+++ Source document +++

EGU26-10328, updated on 14 Mar 2026
https://doi.org/10.5194/egusphere-egu26-10328
EGU General Assembly 2026
© Author(s) 2026. This work is distributed under
the Creative Commons Attribution 4.0 License.
Oral | Tuesday, 05 May, 14:50–15:00 (CEST)
 
Room K2
Heat advection during exhumation can explain high temperatures along the subduction plate interface
Stefan Markus Schmalholz
Stefan Markus Schmalholz
  • University of Lausanne, Institute of Earth Sciences, Lausanne, Switzerland (stefan.schmalholz@unil.ch)

+++ Dataset excerpts +++

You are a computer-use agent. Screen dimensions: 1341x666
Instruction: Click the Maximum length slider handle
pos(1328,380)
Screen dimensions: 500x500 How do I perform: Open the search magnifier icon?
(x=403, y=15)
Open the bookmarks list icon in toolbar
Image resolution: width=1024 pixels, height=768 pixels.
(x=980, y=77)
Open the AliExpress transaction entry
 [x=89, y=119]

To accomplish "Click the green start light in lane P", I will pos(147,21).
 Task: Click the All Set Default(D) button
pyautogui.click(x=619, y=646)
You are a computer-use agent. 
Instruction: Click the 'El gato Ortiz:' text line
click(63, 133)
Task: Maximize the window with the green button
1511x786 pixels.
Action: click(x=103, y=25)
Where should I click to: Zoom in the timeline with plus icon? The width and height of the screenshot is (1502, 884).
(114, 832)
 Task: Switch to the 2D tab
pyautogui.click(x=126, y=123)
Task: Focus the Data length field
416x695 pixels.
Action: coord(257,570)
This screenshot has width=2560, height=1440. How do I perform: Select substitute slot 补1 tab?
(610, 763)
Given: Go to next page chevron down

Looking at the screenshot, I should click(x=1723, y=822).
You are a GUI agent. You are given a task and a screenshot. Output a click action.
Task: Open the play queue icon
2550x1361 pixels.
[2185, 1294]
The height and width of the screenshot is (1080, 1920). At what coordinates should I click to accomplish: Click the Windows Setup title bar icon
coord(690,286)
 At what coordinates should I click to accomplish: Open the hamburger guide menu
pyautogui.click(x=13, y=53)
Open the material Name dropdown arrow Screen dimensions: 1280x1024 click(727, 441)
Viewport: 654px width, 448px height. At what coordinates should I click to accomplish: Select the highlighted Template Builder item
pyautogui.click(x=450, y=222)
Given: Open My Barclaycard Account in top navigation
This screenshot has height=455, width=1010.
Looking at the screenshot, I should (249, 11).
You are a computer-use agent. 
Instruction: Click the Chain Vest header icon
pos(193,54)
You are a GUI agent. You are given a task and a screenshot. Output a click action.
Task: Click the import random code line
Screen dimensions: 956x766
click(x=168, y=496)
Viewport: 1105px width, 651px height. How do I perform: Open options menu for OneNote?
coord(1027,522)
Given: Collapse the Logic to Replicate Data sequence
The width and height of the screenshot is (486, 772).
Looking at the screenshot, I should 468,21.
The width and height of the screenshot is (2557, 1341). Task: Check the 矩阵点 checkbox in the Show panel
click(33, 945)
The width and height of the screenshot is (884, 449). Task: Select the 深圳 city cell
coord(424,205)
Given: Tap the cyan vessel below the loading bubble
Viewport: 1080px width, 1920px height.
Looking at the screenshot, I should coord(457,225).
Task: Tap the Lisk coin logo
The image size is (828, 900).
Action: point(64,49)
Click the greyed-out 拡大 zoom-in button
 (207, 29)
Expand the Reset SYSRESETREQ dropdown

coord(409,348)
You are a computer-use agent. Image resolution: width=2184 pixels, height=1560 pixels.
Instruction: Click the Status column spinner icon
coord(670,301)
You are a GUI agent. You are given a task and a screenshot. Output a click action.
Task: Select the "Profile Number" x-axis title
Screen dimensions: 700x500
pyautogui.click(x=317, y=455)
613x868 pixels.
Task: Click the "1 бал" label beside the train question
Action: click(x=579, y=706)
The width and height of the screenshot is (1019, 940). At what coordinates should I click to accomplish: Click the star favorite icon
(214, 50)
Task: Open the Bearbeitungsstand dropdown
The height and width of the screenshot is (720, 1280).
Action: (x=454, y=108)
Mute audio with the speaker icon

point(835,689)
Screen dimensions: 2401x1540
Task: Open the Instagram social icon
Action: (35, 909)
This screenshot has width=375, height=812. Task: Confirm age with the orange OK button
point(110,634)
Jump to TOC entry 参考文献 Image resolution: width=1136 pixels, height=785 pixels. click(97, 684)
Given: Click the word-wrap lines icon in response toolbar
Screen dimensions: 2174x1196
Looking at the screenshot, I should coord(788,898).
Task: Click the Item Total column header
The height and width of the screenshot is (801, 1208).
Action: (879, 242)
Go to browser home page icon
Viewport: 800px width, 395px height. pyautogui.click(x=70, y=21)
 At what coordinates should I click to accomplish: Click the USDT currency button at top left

+++

- [Problem] In the abstract page above, list every comma-separated part of the author's affiliation, leaving out the email address.

- [Output for this exercise]
University of Lausanne
Institute of Earth Sciences
Lausanne
Switzerland